### Task prompt:
Look below for the lines from the one with "Task: Expand the" to the one with "How do I perform: Decrease", and copy exactly those lines, both ends included.

[Opening Data section section]

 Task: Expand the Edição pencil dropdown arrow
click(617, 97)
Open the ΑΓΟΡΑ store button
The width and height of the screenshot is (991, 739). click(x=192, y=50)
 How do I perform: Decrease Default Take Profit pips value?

[Closing Data section section]
[Opening Data section section]

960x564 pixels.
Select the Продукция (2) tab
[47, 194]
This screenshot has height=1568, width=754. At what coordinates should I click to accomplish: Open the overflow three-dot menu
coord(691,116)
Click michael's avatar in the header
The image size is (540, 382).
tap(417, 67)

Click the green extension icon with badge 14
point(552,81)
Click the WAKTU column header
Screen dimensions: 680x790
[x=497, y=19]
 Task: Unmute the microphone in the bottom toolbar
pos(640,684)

[Closing Data section section]

### Completed task:
 Task: Expand the Edição pencil dropdown arrow
click(617, 97)
Open the ΑΓΟΡΑ store button
The width and height of the screenshot is (991, 739). click(x=192, y=50)
 How do I perform: Decrease Default Take Profit pips value?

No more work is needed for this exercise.